Brief: Among the entries below, find the lines holding "Select" and copy them.

Collected data entries:
---+---
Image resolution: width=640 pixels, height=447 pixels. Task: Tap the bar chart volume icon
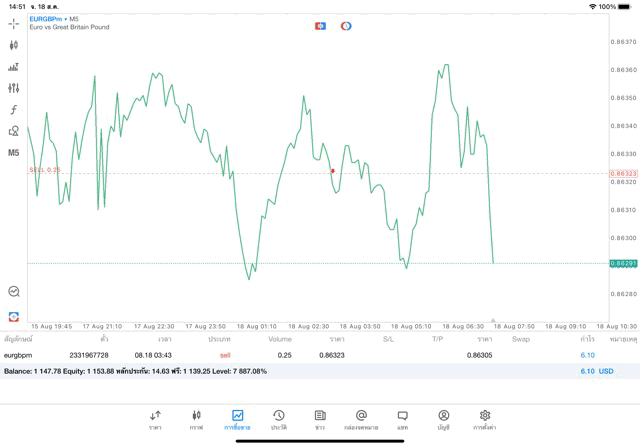pos(14,67)
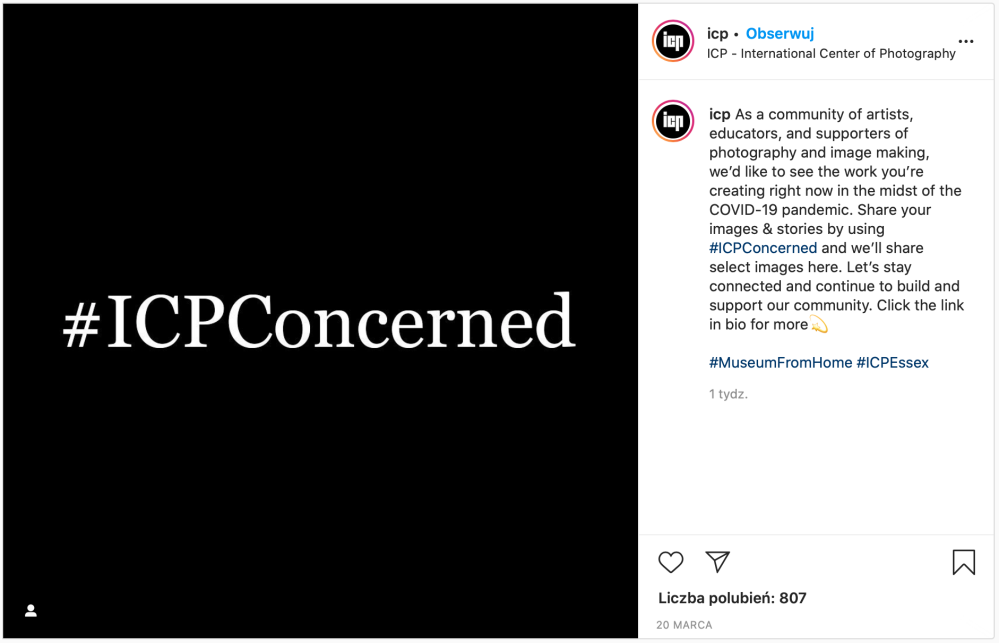View likes list 'Liczba polubień: 807'
This screenshot has height=643, width=999.
(x=732, y=598)
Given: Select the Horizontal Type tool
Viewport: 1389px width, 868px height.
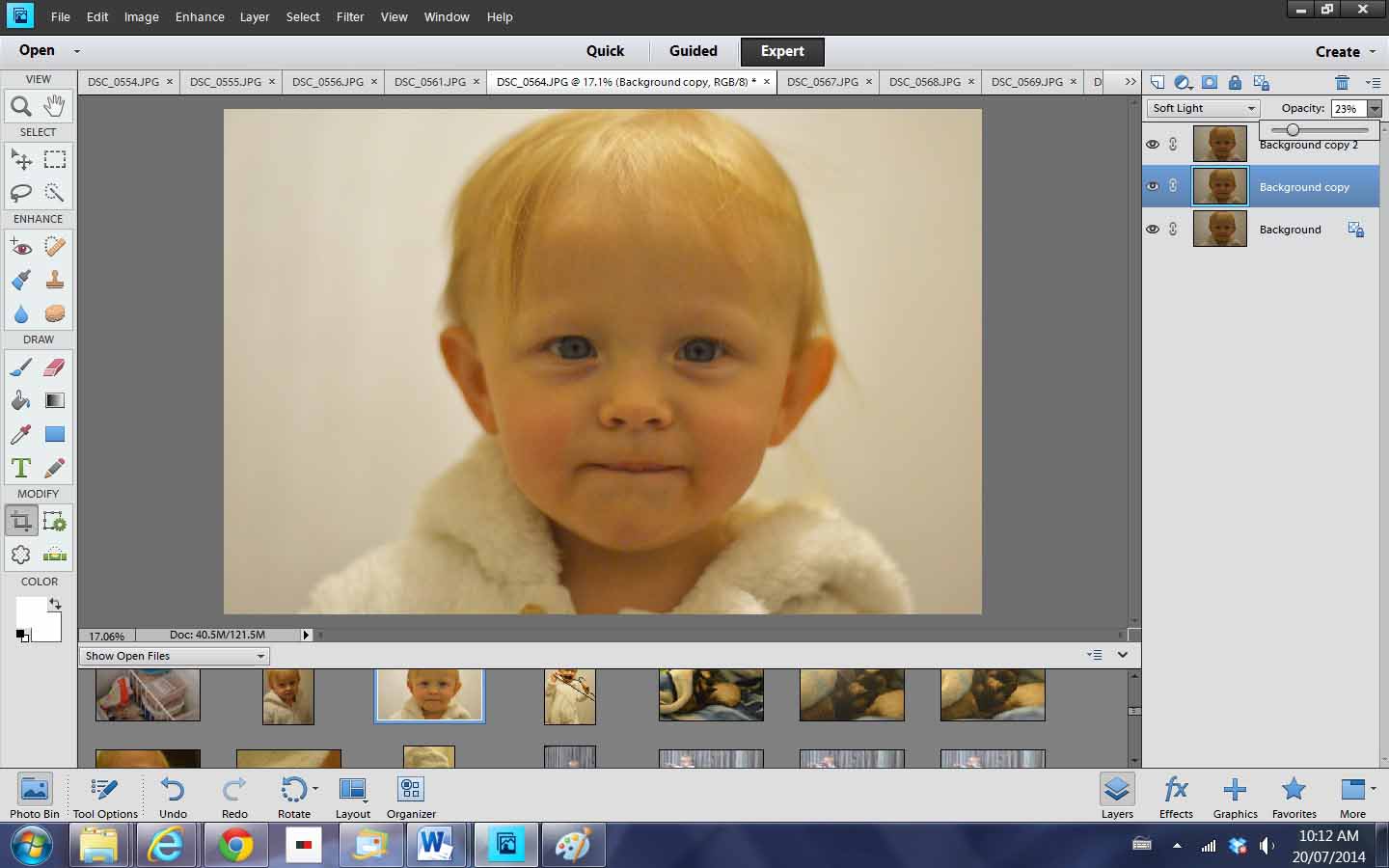Looking at the screenshot, I should [20, 467].
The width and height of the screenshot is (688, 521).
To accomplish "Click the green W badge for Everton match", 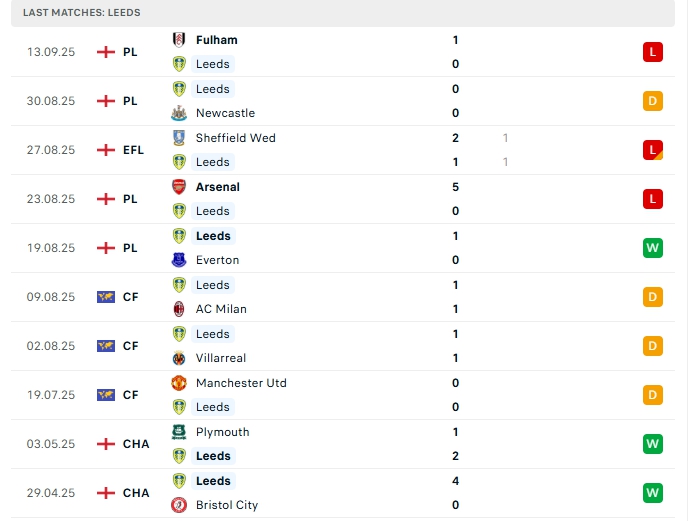I will click(653, 248).
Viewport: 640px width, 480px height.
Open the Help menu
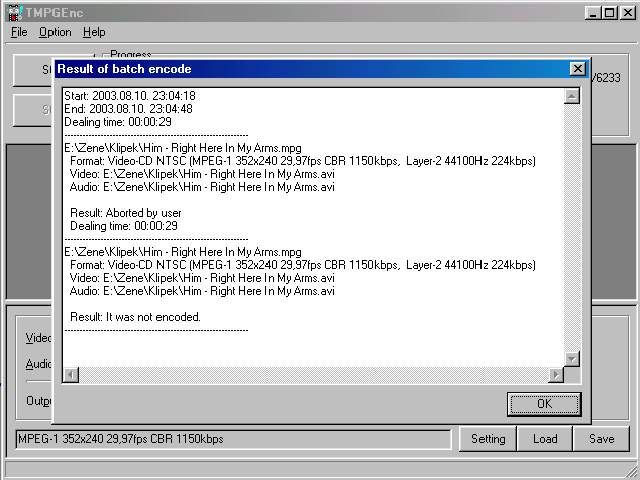pos(94,32)
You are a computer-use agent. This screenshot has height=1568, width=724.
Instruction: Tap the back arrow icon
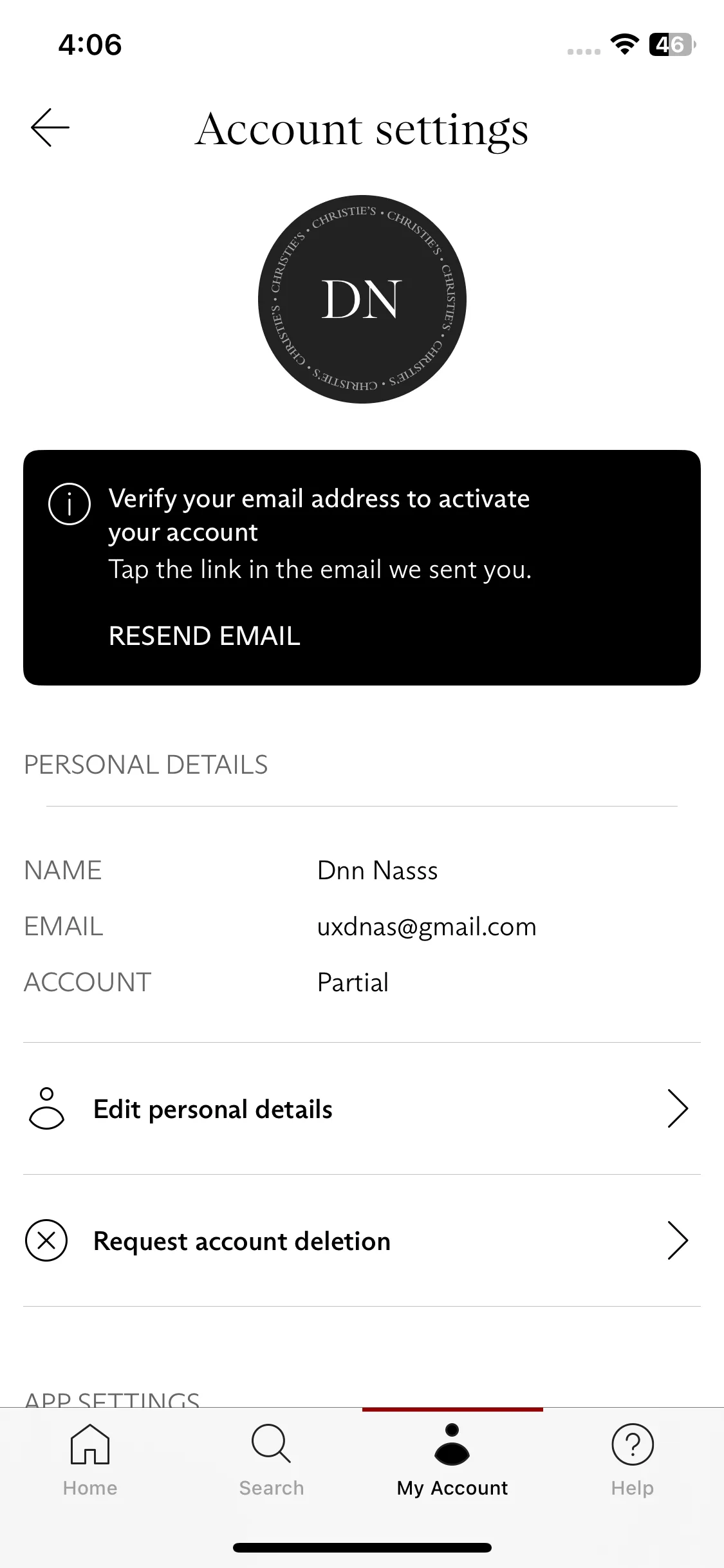coord(50,127)
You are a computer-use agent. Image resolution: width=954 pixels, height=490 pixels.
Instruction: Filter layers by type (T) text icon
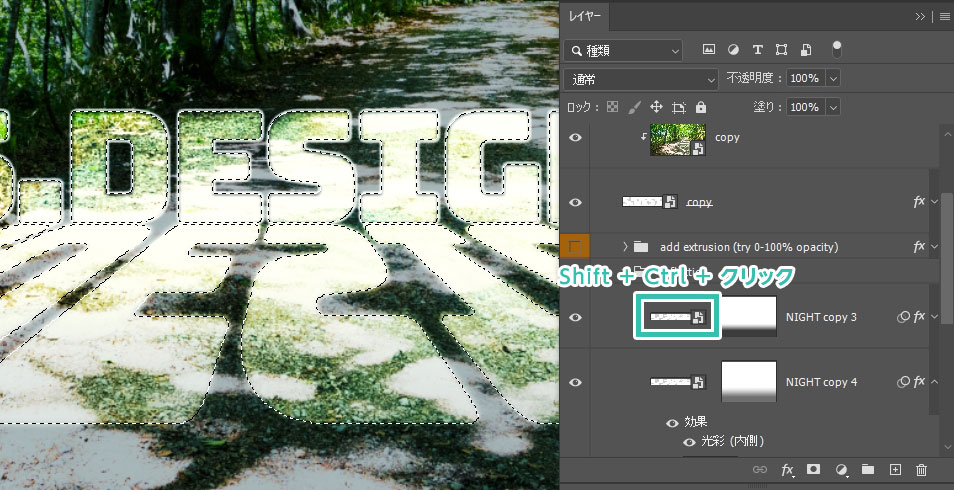[x=757, y=49]
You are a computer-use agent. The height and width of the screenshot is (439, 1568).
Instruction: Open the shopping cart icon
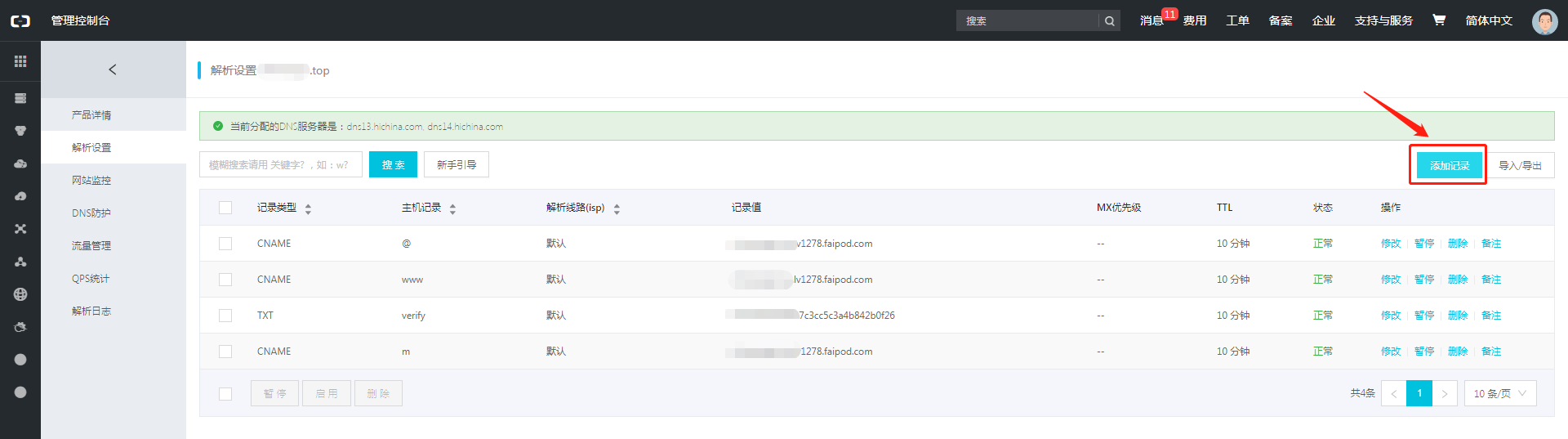(1439, 20)
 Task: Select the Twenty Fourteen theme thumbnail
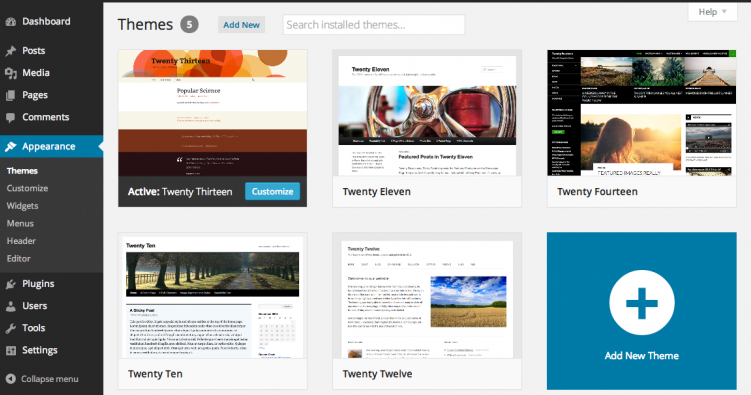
---+---
Result of this task:
Given: Select the Horizontal Type tool
 Task: Select the Twenty Fourteen theme thumbnail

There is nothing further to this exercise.